Вышибала не засмеялся в открытую. Вертя головой, он стал со всех сторон оглядывать гиганта, его коричневую рубашку и желтый галстук, грубый серый пиджак и белые пуговицы. Глянул на крокодиловые туфли и негромко хохотнул. Было похоже, что он потешается. Мне даже стало немного жаль его. Он снова негромко заговорил:
– Вельма, говоришь? Здесь тебе не будет никакой Вельмы, браток. Ни выпивки, ни девочек, ничего. Кроме отправки за дверь, белый, кроме отправки за дверь.
– Вельма работала здесь, – сказал гигант. Почти задумчиво, словно бродил в одиночку по лесу и собирал фиалки.
Я достал платок и снова вытер затылок.
Вышибала неожиданно расхохотался.
– Ну как же, – сказал он, бросив через плечо быстрый взгляд на публику. – Работала. Но больше не работает. Ушла на пенсию. Ха. Ха.
– Убери свою грязную лапу с моей рубашки, – сказал гигант.
Вышибала нахмурился. К подобному обращению он не привык. Убрав руку с рубашки, он сжал ее в кулак, напоминающий размером и цветом большой баклажан. Ему надо было думать о своей работе, репутации крутого парня, престиже. Думал он всего лишь секунду и оплошал. Резко вскинув локоть, он нанес гиганту короткий сильный удар в челюсть. По залу пронесся негромкий вздох.
Удар был хорош. С выносом плеча, с разворотом корпуса. Этот человек знал толк в таких делах. Но голова гиганта подалась всего лишь на дюйм.
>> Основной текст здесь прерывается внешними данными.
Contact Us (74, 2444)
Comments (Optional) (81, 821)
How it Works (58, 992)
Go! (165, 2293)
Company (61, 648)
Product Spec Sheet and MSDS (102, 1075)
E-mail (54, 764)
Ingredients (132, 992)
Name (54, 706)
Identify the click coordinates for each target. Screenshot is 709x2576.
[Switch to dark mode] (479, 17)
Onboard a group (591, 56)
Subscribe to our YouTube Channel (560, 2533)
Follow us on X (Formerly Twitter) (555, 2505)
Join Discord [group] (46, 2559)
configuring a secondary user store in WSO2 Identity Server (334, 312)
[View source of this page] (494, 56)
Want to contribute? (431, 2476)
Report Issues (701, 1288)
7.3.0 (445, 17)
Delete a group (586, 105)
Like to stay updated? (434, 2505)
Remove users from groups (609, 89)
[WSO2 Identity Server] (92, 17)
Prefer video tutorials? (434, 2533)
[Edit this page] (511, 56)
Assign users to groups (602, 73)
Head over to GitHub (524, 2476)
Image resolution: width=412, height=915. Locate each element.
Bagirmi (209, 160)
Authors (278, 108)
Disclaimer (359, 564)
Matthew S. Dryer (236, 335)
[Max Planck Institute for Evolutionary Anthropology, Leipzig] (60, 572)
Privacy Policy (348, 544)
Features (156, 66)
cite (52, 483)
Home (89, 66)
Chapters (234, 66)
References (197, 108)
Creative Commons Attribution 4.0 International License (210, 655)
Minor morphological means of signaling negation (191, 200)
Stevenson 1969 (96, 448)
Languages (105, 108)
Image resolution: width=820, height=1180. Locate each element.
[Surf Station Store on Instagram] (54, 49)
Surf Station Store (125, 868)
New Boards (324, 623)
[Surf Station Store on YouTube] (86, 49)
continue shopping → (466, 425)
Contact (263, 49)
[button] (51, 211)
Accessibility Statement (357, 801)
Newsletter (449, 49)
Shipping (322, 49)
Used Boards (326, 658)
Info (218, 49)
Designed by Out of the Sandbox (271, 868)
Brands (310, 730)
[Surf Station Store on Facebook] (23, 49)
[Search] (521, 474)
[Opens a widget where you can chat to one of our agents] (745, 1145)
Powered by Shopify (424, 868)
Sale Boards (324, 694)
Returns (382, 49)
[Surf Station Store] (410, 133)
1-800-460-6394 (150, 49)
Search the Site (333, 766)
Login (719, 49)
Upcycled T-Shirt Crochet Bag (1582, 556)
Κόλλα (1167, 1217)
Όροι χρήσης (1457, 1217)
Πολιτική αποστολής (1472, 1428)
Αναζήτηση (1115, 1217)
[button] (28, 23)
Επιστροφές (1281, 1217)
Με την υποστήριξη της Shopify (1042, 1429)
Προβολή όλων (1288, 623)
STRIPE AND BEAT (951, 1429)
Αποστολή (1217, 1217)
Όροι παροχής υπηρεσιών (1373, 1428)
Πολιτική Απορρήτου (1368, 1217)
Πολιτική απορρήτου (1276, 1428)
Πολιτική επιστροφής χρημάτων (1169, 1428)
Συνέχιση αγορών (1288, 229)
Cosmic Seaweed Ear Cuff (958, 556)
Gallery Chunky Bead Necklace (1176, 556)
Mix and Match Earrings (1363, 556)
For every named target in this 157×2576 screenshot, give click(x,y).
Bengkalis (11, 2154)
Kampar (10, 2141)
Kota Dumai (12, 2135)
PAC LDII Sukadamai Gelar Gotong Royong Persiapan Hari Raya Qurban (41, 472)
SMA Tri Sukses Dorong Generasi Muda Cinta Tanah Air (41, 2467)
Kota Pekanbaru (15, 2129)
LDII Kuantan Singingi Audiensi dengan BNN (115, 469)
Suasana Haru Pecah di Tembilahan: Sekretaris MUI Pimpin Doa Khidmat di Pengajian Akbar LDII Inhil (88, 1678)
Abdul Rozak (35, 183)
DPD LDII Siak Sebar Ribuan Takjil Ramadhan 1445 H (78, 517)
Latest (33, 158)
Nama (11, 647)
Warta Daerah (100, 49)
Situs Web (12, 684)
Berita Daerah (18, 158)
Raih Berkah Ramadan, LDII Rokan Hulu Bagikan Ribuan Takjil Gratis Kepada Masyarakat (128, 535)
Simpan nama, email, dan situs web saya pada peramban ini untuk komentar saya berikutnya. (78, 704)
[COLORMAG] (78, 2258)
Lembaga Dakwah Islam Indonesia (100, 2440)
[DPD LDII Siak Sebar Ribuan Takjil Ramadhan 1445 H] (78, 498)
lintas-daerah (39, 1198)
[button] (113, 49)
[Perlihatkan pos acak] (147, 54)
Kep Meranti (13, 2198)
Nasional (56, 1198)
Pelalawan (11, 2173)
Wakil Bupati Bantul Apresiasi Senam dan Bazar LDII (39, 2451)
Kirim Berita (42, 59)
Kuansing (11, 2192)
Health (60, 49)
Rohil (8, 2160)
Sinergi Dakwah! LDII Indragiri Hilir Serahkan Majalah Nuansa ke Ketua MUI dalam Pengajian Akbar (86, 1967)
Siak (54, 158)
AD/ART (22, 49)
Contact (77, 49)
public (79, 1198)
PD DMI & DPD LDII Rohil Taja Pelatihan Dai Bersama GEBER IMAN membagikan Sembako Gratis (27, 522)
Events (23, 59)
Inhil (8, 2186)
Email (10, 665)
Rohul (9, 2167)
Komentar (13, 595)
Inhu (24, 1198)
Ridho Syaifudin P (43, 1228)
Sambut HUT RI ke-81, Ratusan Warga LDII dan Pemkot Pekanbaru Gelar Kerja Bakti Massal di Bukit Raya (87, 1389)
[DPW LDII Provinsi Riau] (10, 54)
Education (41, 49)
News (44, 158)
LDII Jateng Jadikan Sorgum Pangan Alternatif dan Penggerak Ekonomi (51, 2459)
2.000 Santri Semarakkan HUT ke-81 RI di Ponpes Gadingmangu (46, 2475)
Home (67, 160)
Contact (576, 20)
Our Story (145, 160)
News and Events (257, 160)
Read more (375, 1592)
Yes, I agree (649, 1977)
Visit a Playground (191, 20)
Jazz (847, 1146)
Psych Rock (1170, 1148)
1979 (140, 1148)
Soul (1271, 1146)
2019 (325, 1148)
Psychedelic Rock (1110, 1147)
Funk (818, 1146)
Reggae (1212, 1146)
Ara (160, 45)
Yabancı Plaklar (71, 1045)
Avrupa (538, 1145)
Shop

Не пытаясь блокировать удар, он принял его, слегка встряхнулся, негромко хмыкнул и схватил вышибалу за горло.
Вышибала попытался двинуть его коленом в пах. Гигант оторвал его от пола, повернул и чуть расставил ноги, скользнув по затертому линолеуму своими шикарными туфлями. Перегнув негра назад, он ухватил его правой рукой за пояс. Пояс лопнул, как надрезанная веревка. Гигант приложил свою огромную ладонь к спине вышибалы, приподнял его и швырнул. Вертясь, дергаясь и размахивая руками, вышибала полетел через весь зал. Трое негров отскочили в сторону. Опрокинув столик, вышибала шмякнулся о плинтус с таким грохотом, что, пожалуй, было слышно в Денвере. Ноги его дернулись. Потом он замер.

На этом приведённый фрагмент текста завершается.